What Montana Law Lets You Screen
Montana gives landlords broad authority to evaluate an applicant. With written permission you may obtain a consumer report covering credit, rental and payment history, employment and income, and public records such as criminal convictions and civil judgments, and you may decline applicants who fail your written standards.
Because Montana regulates so little of the screening process, consistency is the safeguard: write your criteria down and apply them identically to every applicant. Our guide to the minimum credit score for renting explains how to set a threshold that screens for risk without screening out a protected class.
Application Fees in Montana: No Cap
Montana sets no maximum on a tenant application or screening fee. The practical limits are reasonableness and consistency: tie the fee to the actual cost of the report and charge the same amount to every applicant.
Montana does add a wrinkle on fees generally: a nonrefundable fee, such as a cleaning fee, is barred unless it is clearly identified as nonrefundable in writing. Put the purpose and the nonrefundable nature of every charge in the lease or application.
Label nonrefundable charges in writing
Montana does not allow a nonrefundable fee unless it is clearly identified as nonrefundable in the written agreement. Spell out the purpose of every charge so a fee does not become a refundable deposit.
Security Deposits and the Return Clock
Montana does not cap the security deposit, leaving the amount to the lease. What the state regulates is the return: the landlord must provide a written, itemized list of any deductions and return the balance within thirty days, or within ten days when no deductions are taken.
A landlord who wrongfully withholds can face penalties, including the loss of any claim to the deposit when the retention is in bad faith. Our deeper look at Montana security deposit laws covers permitted deductions and the return timelines.
Montana Fair Housing and Protected Classes
The Montana Human Rights Act prohibits housing discrimination on the basis of race, color, religion, sex, national origin, familial status, disability, age, marital status, and creed, broader than the federal floor. Montana does not add source of income as a statewide protected class.
That means a landlord is not required by state law to accept a housing voucher, though uniform treatment of every applicant remains the rule. For the federal baseline, see our Fair Housing Act guide for landlords.
Criminal History, Credit, and Eviction Records
A criminal record can be a lawful basis to decline in Montana, but a blanket no-record policy is the most common fair housing trap.
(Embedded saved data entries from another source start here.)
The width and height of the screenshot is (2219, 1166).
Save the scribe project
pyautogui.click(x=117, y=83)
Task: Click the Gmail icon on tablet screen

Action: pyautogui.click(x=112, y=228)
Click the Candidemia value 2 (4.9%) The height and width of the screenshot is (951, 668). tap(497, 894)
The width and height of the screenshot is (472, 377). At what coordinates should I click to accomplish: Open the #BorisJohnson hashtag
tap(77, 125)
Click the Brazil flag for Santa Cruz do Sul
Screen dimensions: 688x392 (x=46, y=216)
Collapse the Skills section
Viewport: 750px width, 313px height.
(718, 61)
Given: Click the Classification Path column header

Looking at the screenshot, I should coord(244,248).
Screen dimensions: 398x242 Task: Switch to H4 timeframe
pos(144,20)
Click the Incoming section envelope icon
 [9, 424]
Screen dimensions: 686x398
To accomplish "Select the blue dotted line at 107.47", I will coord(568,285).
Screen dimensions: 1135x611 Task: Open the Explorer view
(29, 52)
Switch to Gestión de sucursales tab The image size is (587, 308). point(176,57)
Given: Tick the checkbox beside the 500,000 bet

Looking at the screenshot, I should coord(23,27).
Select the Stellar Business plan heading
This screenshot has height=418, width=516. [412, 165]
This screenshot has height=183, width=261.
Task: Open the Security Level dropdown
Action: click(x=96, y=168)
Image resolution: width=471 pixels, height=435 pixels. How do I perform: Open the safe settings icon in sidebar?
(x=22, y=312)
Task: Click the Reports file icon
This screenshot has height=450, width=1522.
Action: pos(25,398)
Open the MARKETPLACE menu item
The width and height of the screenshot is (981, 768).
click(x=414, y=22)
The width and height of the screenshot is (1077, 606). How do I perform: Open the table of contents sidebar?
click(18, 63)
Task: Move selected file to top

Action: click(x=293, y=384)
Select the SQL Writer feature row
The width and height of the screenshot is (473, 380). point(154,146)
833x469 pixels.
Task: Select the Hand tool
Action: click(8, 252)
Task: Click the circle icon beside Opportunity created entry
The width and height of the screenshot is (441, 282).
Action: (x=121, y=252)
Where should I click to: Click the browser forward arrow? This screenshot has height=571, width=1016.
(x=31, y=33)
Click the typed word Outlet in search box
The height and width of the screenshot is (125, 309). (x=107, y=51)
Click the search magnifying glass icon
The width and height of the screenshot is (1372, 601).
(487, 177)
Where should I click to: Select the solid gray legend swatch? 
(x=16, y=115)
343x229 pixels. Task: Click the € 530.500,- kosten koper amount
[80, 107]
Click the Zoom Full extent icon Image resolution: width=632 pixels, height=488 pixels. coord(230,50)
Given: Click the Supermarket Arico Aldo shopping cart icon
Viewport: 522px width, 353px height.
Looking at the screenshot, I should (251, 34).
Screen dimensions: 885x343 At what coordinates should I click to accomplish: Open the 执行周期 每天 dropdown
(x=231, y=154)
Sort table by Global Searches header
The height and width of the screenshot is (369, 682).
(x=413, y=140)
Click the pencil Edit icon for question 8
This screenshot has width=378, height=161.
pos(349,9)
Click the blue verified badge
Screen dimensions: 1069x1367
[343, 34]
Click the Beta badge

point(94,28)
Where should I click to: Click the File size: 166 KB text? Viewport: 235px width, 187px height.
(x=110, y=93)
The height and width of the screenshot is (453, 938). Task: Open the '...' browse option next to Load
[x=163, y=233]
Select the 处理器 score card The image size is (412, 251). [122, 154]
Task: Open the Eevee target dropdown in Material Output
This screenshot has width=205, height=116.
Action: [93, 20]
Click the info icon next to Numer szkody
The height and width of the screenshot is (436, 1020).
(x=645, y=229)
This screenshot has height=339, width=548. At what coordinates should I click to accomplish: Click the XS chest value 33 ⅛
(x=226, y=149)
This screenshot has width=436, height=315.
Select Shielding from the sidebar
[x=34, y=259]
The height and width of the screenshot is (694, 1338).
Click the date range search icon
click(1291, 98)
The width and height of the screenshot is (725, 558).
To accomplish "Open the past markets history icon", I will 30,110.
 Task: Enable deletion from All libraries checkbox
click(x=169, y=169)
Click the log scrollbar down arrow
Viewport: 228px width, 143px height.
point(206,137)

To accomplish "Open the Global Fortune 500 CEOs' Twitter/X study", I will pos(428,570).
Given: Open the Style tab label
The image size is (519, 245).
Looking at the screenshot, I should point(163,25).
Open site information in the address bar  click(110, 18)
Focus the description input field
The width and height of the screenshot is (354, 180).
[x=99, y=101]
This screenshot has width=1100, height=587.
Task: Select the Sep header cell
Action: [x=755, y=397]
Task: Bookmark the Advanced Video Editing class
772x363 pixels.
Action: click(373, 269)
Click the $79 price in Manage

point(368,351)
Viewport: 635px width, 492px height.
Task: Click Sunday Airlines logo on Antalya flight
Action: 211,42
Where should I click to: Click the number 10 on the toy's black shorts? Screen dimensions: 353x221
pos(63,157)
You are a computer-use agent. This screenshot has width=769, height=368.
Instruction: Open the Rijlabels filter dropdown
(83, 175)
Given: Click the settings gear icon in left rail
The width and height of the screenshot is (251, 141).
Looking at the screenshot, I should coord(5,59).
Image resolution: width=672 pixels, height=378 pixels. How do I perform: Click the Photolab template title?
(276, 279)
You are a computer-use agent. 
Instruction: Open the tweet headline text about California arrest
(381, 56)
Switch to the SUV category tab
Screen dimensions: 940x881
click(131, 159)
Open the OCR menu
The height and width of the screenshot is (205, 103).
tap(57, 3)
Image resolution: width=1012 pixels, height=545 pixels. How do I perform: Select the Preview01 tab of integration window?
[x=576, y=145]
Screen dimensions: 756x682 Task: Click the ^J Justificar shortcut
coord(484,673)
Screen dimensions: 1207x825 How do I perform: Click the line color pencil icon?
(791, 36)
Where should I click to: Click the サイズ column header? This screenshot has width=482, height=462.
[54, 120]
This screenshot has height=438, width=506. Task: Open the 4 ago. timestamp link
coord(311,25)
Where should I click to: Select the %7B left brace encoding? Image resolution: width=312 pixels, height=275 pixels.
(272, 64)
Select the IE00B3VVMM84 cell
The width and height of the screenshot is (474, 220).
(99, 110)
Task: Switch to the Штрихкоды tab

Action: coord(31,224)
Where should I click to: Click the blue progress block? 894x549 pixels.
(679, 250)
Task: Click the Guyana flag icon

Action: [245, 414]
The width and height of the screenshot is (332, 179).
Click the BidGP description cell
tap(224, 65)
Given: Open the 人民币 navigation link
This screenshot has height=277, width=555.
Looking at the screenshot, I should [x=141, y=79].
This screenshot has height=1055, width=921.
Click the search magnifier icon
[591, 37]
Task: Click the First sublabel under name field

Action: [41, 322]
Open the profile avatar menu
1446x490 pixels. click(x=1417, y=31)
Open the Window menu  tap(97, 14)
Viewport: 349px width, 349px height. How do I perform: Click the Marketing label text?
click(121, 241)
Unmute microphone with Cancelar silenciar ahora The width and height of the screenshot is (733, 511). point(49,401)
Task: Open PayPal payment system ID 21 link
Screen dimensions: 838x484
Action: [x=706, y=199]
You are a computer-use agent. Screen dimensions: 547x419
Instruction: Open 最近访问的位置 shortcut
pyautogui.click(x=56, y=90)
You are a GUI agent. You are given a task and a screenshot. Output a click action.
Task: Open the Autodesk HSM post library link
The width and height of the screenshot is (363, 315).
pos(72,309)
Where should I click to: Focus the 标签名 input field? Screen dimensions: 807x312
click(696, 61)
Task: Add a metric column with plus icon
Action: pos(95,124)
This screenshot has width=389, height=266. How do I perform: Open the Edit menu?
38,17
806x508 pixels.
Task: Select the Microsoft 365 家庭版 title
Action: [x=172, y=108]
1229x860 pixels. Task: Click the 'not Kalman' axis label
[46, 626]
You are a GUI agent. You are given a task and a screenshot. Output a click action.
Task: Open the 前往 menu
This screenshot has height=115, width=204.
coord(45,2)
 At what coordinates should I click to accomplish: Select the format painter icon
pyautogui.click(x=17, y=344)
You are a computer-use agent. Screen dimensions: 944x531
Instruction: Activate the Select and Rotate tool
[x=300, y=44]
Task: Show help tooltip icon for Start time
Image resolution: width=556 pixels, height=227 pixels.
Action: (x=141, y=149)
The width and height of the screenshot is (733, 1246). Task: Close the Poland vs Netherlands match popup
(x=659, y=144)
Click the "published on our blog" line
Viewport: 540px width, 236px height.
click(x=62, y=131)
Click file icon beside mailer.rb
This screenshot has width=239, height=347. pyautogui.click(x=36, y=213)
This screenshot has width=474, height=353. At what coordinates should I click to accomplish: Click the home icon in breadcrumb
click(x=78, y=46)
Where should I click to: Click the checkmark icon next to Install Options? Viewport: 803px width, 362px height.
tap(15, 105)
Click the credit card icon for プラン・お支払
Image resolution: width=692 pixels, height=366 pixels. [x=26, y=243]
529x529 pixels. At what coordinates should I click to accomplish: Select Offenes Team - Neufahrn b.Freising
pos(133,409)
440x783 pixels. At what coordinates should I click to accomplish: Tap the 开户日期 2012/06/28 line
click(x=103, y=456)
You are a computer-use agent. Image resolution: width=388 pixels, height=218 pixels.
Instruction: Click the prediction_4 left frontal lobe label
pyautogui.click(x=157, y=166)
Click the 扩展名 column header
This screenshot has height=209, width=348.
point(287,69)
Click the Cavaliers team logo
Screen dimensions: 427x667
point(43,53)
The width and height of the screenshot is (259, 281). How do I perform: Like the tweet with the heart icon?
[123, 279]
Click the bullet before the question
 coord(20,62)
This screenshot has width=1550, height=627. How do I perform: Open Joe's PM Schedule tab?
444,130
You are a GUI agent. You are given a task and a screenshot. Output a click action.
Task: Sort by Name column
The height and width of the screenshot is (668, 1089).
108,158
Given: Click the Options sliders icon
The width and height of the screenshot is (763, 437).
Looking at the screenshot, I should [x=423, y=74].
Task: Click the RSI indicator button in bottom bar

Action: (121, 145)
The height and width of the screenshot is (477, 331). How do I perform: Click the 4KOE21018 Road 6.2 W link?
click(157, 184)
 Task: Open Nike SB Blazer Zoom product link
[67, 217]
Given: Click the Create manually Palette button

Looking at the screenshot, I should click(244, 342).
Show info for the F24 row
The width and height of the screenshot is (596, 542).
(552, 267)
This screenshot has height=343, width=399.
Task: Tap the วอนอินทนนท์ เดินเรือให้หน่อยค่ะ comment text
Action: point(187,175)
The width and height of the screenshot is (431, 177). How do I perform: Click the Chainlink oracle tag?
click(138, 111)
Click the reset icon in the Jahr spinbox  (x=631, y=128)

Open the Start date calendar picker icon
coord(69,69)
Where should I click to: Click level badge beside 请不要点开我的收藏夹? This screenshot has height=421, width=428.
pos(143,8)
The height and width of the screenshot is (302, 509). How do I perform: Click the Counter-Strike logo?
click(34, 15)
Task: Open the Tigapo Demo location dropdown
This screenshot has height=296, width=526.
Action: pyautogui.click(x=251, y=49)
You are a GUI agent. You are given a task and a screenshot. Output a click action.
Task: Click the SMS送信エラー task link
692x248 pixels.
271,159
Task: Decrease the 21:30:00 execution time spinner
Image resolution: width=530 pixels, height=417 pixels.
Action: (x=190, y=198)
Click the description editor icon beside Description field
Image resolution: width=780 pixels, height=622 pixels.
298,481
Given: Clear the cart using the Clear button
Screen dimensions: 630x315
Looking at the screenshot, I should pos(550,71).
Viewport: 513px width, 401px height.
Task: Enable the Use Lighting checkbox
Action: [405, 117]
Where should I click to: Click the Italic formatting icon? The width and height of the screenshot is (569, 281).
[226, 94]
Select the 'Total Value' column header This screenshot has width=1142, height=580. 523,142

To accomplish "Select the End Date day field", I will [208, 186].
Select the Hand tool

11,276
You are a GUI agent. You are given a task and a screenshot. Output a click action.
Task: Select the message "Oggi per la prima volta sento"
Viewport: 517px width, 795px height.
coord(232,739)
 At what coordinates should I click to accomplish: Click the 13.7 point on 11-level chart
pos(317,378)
HUD’s 2016 guidance treats criminal-records screening under a disparate-impact lens, so a flat ban can violate the federal Fair Housing Act even without intent. Use an individualized assessment tied to the offense, how recent it is, and safety.
Credit history and prior evictions are cleaner when your standard is objective and consistently applied. You can read how eviction filings arise on our Montana eviction notice laws page. Decide your criteria in advance and apply them the same way every time.
The FCRA: Consent and Adverse Action
When you pull a screening report through a consumer reporting agency, the federal Fair Credit Reporting Act governs the transaction – and in Montana, where state law is largely silent on screening, this is the rule that matters most. You need a permissible purpose and written authorization before ordering the report, and you must send an adverse action notice if the report drives a denial, a higher deposit, or a co-signer demand.
The notice must name the reporting agency, state that it did not make the decision, and explain the applicant’s right to a free copy and to dispute it. Our FCRA compliance guide and the companion walkthrough of the adverse action notice spell out the requirements.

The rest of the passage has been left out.